佐藤浩市&火野正平、被災地への思いを語る「負の遺産を遺産としてバトンをつなぐ映画」

2020/02/12 15:44 配信

映画

3月6日(金)全国公開の映画「Fukushima 50」大阪での舞台挨拶に登壇した佐藤浩市と火野正平(C)2020『Fukushima 50』製作委員会

佐藤「自転車に乗っているだけではないんだ!」


次にMCから、火野が自転車で日本全国行脚をしている話になると、「自転車で全国をまわっているんですけど、日本はどこに行っても被災地なんですよ。どこに行っても元被災地なんですよ。そうした国に住んでいることへの自覚と、日本人って強いな、立派だなと思います。被災して2年目に自転車で福島に行ったんですけど、そうしたら現地の方から『火野さん頑張れ!』って声をかけられて、逆に応援してもらって、日本人って強いな、美しいなと思いましたね」と、被災してから福島を訪れた際のエピソードを披露した。

古くからの付き合いである2人だが、佐藤は「火野さんがこの作品に出てくれるとなった時に『この人は自転車に乗っているだけではないんだ!』と思いましたが、本作には、旧知の先輩である火野さんと平田満さんがいてくれたことが気持ちの面で本当に助かりました」と先輩である2人に感謝を述べた。
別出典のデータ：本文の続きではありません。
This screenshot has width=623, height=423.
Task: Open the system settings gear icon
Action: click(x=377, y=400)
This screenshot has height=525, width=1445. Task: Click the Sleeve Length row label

東日本大震災当時のことを聞かれると佐藤は、「撮影が終わってコンビニに立ち寄っている時で、外に出ると信号機が揺れるくらいで、家族の安否をすぐ考えましたね。“あの時何していた”っていうのがキャスト、スタッフの合言葉でした」と述懐すると、火野は「ラジオ、TVを聞いていましたね。阪神淡路大震災の時は京都の撮影所から琵琶湖にいて、撮影していていいのかなと思っていましたね」と25年前に阪神淡路大震災当時のエピソードも交えた。
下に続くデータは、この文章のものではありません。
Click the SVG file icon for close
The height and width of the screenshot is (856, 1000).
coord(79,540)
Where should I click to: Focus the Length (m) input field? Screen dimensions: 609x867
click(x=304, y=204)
本作が73の国と地域での上映が決まっていることに対して、佐藤は「Fukushima50という言葉は海外のメディアがつけた言葉で、その方たちにはどう見えるのか含め、それよりもまずは日本に住む方々にどう見えるのかですよね」とコメントした。

最後に火野は「とにかくたくさんの方に見ていただきたいです」とあいさつすると、佐藤は「桜は人間のために咲いているわけではないけど、人間はそのせつな的な美しさに思いを馳せます。災害は深い爪痕しか残しません。そうした負の遺産を遺産としてバトンをつなぐことができる映画だと思います。皆さんよろしくお願いします」と感謝を込めてあいさつし、イベントは終了した。